Cyro Garcia: O último golpe do Cabral

Atual governador do Rio receberá de natal um substantivo aumento de salário

Por O Dia

Rio - Embora tenha a terceira pior avaliação entre os governadores, Sérgio Cabral recebeu um aumento de 1.200 reais no salário que recebe para exercer sua função. Depois de mais um ano marcado por escândalos de corrupção e violência, depois de agredir professores, prender jovens estudantes, assassinar Amarildos, andar de helicóptero às custas da população, em suma, depois de novamente ratificar sua incapacidade de governar o Rio de Janeiro, Cabral receberá de natal um substantivo aumento de salário.

Enquanto isso, o Congresso Nacional aprovou o orçamento do país para 2014 reajustando o salário mínimo em 46 reais, de 678 para 724 reais. Ora, é mais um golpe que os governos aplicam no povo trabalhador deste país. Àqueles que trabalham, as migalhas; aos corruptos, a bonança. Nada disso, contudo, é surpreendente.

Os partidos que se alternam no poder, eleição após eleição, sempre vão agir em defesa de seus interesses.
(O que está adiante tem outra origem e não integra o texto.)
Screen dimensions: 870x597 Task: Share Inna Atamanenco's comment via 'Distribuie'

Fazem concessões aos aliados, premiam-se mutuamente, defendem-se da opinião pública. Nunca é demais, a propósito, lembrar da mensagem de Cândido Vaccarezza, deputado federal pelo PT, a Sérgio Cabral quando este era investigado pela CPI do Cachoeira: "não se preocupe, você é nosso e nós somos teu". Assassinaram a gramática e a CPI, e Cabral provavelmente foi, de helicóptero, com a família e o cachorrinho, comemorar o resultado em alguma pizzaria do Leblon.

O Partido Socialista dos Trabalhadores Unificado é um partido diferente. Embora não tenhamos ilusão de que as eleições podem efetivamente acabar com as injustiças deste país, somos o único partido que tomou parte na ação promovida pela OAB que questiona, no STF, o financiamento privado das campanhas eleitorais. Defendemos a medida no tribunal e reafirmamos que nunca, em nenhuma hipótese, aceitaremos dinheiro de qualquer empresa, nunca submeteremos nossos grandiosos ideais aos interesses particulares das minorias deste país.
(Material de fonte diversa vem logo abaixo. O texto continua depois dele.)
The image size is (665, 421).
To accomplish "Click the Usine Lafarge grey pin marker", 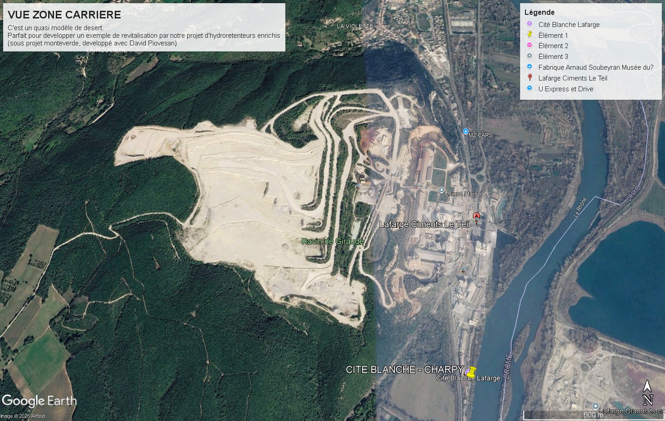I will coord(441,190).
Cabral, Eduardo Paes, sua aliada Dilma e demais figuras da política brasileira nunca poderão atender às necessidades dos trabalhadores do Brasil. Por isso, em 2014, será preciso, muito mais que ir às urnas, ir às ruas, para impedir que fatos como o aumento de Cabral ou o irrisório reajuste do salário mínimo, além dos gastos exorbitantes com uma Copa do Mundo proibida ao povo pobre e trabalhador, sigam estampando as capas dos jornais. Eles que se preparem, porque em 2014, será muito maior!